= Lionel Sainsbury =

English pianist and classical composer

Lionel Sainsbury (born 1 January 1958) is an English pianist and classical composer, noted for his stylistic combination of South American music, jazz blues and flamenco with the Western classical tradition.

== Biography ==
Born in Wiltshire in 1958, he started playing piano as a child, and soon started to compose his music. Later, he studied at the Guildhall School of Music and Drama in London, with Patric Standford (composition) and Edith Vogel (piano). In 1979 he received the British Mendelssohn Scholarship and met with Edmund Rubbra, John McCabe and Henri Dutilleux in Paris. He lives in Oxfordshire.

==Music==
As an active pianist himself, a significant amount of his composition work is for solo piano. The Twelve Preludes were completed in 1987 and premiered by Jack Gibbons at St. John's, Smith Square in London. The Two Cuban Dances (1991) have also been arranged for other forces, including versions for violin and piano, piano duet, strings and wind quintet. Tasmin Little has used the second dance as an encore piece. The Dances were followed by the Cuban Fantasy, op. 22 (1994) and the South American Suite, op. 23 (1996). Sainsbury has issued three albums of his own performances: Lionel Sainsbury (1999, featuring the Twelve Preludes, Cuban Fantasy, Nocturne, Andalusian Fantasy and the South American Suite); Sunlight and Storms (2014); and Andalusian Fantasy (2015).
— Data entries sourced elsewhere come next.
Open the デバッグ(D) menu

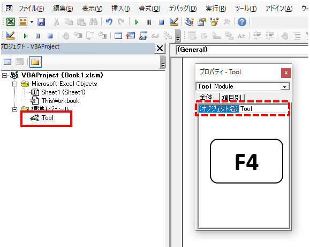coord(183,9)
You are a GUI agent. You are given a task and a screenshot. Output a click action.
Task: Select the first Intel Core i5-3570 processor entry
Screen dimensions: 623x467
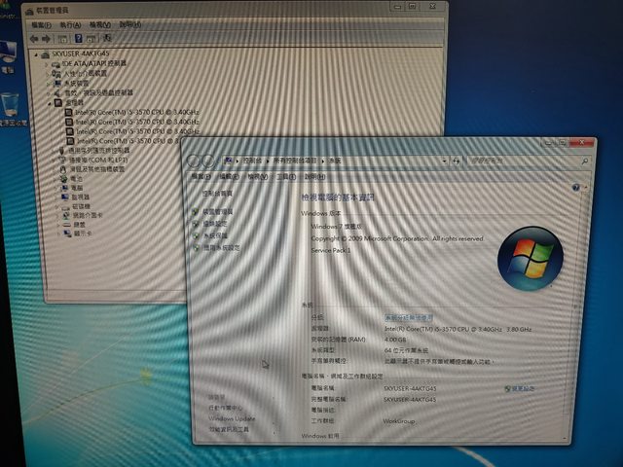(134, 111)
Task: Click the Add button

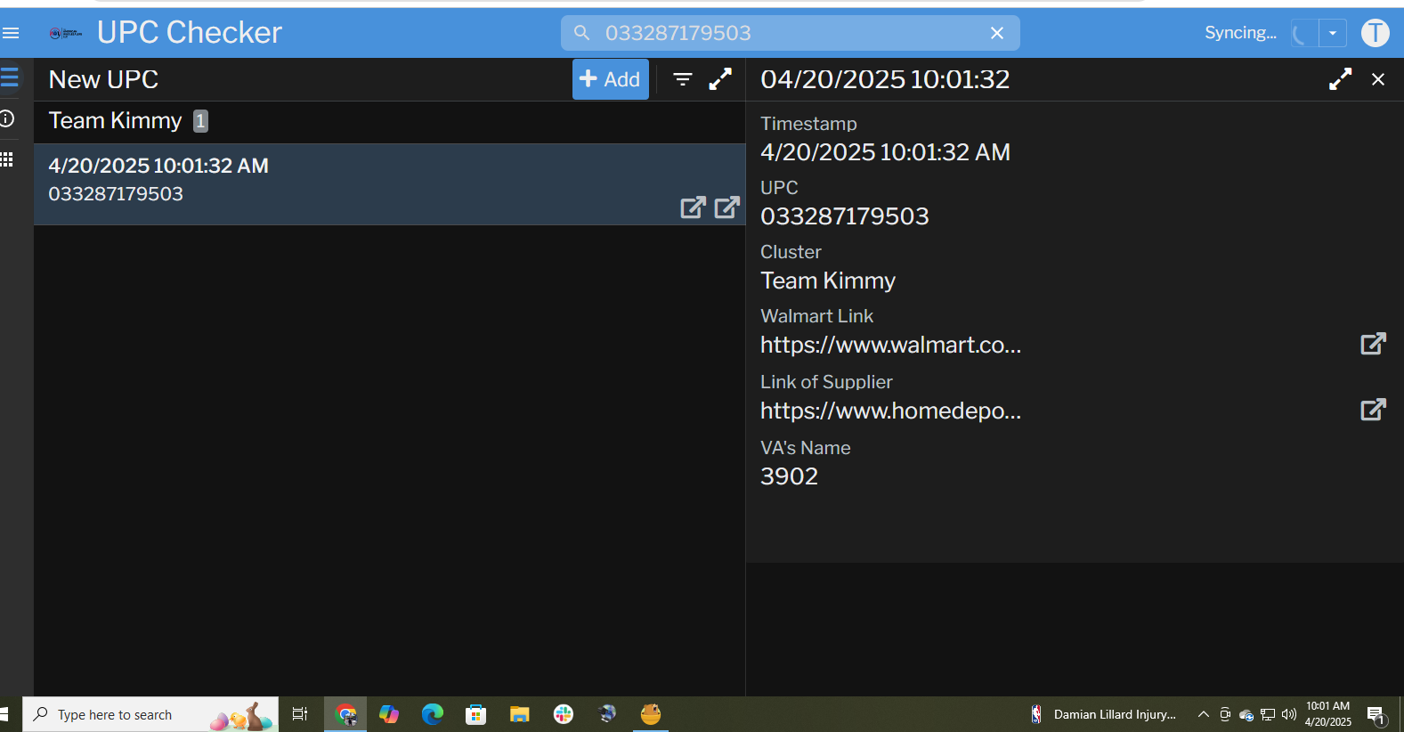Action: click(x=610, y=79)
Sainsbury's orchestral work includes his Violin Concerto of 1989, which received a BBC studio performance in 1995 but was not premiered at a public concert until 2002: at the Three Choirs Festival in Worcester, with soloist Lorraine McAslan and the Bournemouth Symphony Orchestra, conducted by Adrian Lucas. It was later recorded by the same soloist with the BBC Concert Orchestra under Barry Wordsworth. A recording of the Cello Concerto (1999) followed in 2011 with soloist Raphael Wallfisch and the Royal Scottish National Orchestra conducted by Martin Yates. Malcolm MacDonald has described these two concertos as using "unabashedly tonal and opulent melodic language, recalling
the neo-romantic idiom of great 20th century composers such as William Walton and Samuel Barber." Another orchestral work, Time of the Comet, was premiered in the Czech Republic by the Moravian Philharmonic under Petr Vronský in 2017.

== Selected works ==

Orchestral
- Allegro Risoluto, op. 10 for strings (1985)
- Violin Concerto, op. 14 (1989)
- Two Nocturnes for strings, op. 17 (1991)
- Time of the Comet, op. 25 symphonic poem (1997)
- Cello Concerto, op. 27 (1999)

Piano
- Fiesta, for two pianos, op. 1 (1978)
- Elegy In Memoriam Samuel Barber (1981)
- Twelve Preludes, op. 11 (1987)
- Andalusian Fantasy, op. 16 (1990)
- Nocturne, op. 18 (1991)
- Two Cuban Dances, op. 19 (1991)
- Cuban Fantasy, op. 22 (1994)
- South American Suite, op. 23 (1996)
- Sea Storm, op. 24 (1997)
- Incantation, op. 26 (1998)
- Meditation, op. 28 (2000)
- Canto Ostinato, op. 30 (2001)
- Ten Moments Musicaux, op. 31 (2003)
- Five Tangos, op. 34 (2010)
- Prelude on the name of Ravel, op. 38 (2020)

Chamber and instrumental
- Caprice for solo flute, op. 4
- Violin Sonata, op. 5
- Prelude, Blues and Postlude for clarinet & piano, op.9 (1984)
- Soliloquy for solo violin op. 21 (1993)
- Mirage for violin & piano, op. 29 (2000)
- Five Fantasias for guitar, op. 32 (2007)
- String Quartet in F sharp minor op. 36 (2018)
- Sonata for solo cello, op. 37 (2020)
- Duo Sonata for violin & cello, op.39 (2022)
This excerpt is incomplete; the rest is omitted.